葛飾区史

第4章 現代へのあゆみ(戦後~平成)


第1節 戦後の葛飾

■自治権の拡充と計画的なまちづくり :下水道の整備

 昭和40年代後半から開始され、区民の生活環境の改善に大きな影響を与えた事業が下水道整備である。下水道が整備される以前の葛飾区では、用水路に生活排水が流れ込み、悪臭や蚊・ハエを発生させていたほか、幼児が転落する事故も起こるなど環境・衛生・安全面が問題となっていた。また、低地帯であるため、大雨が降れば各地で浸水被害が起きる状況にあり、下水道の早期普及が大きな課題となっていた。
 葛飾区の下水道事業 は、昭和48(1973)年6月の小菅処理場(現小菅水再生センター)の一部稼働に伴い、小菅・堀切地区の下水道管の設置工事に着手し下水道普及率は1%となった。
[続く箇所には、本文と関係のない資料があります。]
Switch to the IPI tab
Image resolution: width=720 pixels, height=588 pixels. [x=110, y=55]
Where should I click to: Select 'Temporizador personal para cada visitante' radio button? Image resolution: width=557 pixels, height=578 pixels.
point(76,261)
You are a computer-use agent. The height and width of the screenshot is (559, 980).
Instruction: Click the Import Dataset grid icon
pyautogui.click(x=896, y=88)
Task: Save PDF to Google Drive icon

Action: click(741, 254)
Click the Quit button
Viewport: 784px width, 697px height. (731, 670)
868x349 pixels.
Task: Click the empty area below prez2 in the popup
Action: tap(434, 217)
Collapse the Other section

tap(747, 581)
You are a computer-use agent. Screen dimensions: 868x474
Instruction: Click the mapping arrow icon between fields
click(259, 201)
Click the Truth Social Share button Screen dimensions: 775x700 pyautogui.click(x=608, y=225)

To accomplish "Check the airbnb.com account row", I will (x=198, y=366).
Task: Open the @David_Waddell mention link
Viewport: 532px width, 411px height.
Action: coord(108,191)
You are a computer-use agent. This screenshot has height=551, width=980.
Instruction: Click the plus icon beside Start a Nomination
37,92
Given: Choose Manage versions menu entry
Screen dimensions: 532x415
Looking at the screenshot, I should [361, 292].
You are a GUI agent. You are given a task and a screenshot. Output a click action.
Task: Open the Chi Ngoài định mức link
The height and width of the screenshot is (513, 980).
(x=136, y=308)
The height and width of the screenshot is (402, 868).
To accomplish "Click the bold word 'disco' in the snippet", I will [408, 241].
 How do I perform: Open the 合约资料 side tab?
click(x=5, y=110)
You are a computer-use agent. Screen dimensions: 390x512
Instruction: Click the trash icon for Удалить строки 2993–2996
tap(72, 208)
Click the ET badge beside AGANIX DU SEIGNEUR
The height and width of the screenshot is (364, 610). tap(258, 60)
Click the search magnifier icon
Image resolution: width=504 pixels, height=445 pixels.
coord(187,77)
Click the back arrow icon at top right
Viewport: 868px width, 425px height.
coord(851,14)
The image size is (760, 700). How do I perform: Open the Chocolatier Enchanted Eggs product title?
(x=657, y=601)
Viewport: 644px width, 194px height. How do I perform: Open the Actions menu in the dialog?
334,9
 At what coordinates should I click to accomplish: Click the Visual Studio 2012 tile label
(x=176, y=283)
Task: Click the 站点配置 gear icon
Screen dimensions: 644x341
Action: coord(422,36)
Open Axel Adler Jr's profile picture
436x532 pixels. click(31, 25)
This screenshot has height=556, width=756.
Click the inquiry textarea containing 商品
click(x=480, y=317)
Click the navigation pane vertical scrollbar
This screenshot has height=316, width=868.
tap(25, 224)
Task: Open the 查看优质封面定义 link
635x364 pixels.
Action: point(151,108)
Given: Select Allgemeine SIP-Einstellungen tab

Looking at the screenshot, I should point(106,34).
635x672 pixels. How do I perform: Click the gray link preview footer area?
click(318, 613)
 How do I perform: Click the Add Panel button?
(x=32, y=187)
しかし、同年度の東京都区部の普及率は 58%となっており、区の整備状況は著しく遅れていた。その後、東京都と区が一体となって下水道整備を推進した結果、昭和59(1984)年度に50%を超える普及率となり、事業開始から23年目となる平成7(1995)年度には普及率概成注釈1 100%を達成した。
 また、下水道の普及により不要となった用水路は、順次埋め立てられて歩道や通路として整備されるとともに、その一部は親水公園や緑道・コミュニティ道路に生まれ変わり、まちに潤いと安らぎを与える空間が各地に誕生した。

曳舟川(昭和63〔1988〕年頃)
戻る時は右上の×をクリックしてください

曳舟川親水公園

水をテーマとした公園に生まれ変わった。平成2(1990)年5月開園。
戻る時は右上の×をクリックしてください

下水道普及率の推移(昭和48〔1973〕〜平成7〔1995〕年度)
戻る時は右上の×をクリックしてください




注釈1:99.5%以上のこと。